There are still many who insist the Fed is likely to have a role in supervising the most systemically significant firms but it's hard to imagine the Senate approving a bill that anoints the Fed the systemic-risk regulator.

The Senate is expected to set up a council for monitoring systemic risk, but let a new federal regulator act as the enforcer.


The general consensus among regulators and lawmakers is that a key component toward ending "too big to fail" is to improve the process for letting a major, interconnected firm go down without taking the economy down, too.

How to achieve that end is complicated, but is critical to Shelby. The Banking Committee is looking to expand the resolution process with an emphasis on exhausting bankruptcy as an option first and is even considering creating a new financial services bankruptcy court. The details are still being worked out, but the bill is also likely to include a narrowly crafted resolution process.

The chief architects working on that section of the bill — Sens. Mark Warner, D-Va., and Bob Corker, R-Tenn., — have said they want to let firms fail. They have said they oppose bailouts, conservatorship or any structure that leaves an institution in limbo and propped up on life support.

The House bill included an enhanced resolution process that would impose assessments on large firms of $10 billion or more. Setting up a fund for resolutions or dissolutions as the House dubbed it though is unlikely to survive. Dodd's proposal did not call for it, Warner and Corker do not support it and the big banks adamantly oppose it. What's more the Treasury opposes it and House Financial Services Committee Chairman Barney Frank was originally against it and is unlikely to fight for it.
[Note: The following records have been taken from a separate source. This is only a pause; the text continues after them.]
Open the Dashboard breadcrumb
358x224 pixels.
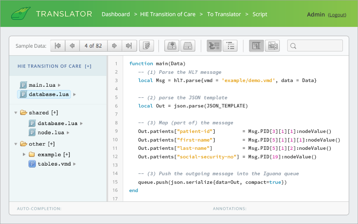[116, 14]
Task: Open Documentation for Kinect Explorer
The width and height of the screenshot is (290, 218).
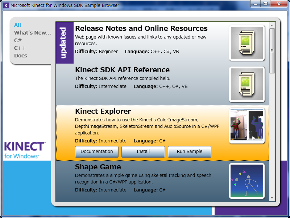Action: tap(97, 152)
Dodd's idea of establishing a single bank regulator may make sense but because it would be such a radical change from the current system and sets off a fight with every entrenched interest in the debate it was considered dead on arrival and never got off the ground.

The idea of further consolidation has plenty of support however and there are a few core pieces that are very likely to stick.

No one besides the Office of Thrift Supervision is making the case for its survival and it is expected to be rolled into a revamped Office of the Comptroller of the Currency. Additionally, the Fed stands at risk to lose much of its supervisory authority. The Federal Deposit Insurance Corp. is likely to keep state banking supervision and could pick up the Fed's.

Finally several former regulators have made the case for consolidating bank supervision and holding company oversight in the same regulator. This idea has gained steam and consolidation along these lines could very likely stick.


Most of these policies depend on Congress adopting a broad regulatory reform bill. At one point it seems impossible that Congress would not do something in the wake of the financial crisis. And both Dodd, who recently announced his retirement, and Shelby want a bill.

But the upset in Massachusetts last week that turned over the seat long held by the late Sen. Edward Kennedy to a Republican has not only emboldened the GOP, it has sent the White House into a tailspin to rethink its strategy. While health care reform has proven to be a disaster for the Democrats, the Obama administration is intent to capitalize on public anger over the economy and may the big banks pay.

But the heightened rhetoric and spate of additional proposals has led many political analysts to question whether the goal is to enact reform or simply win on an issue.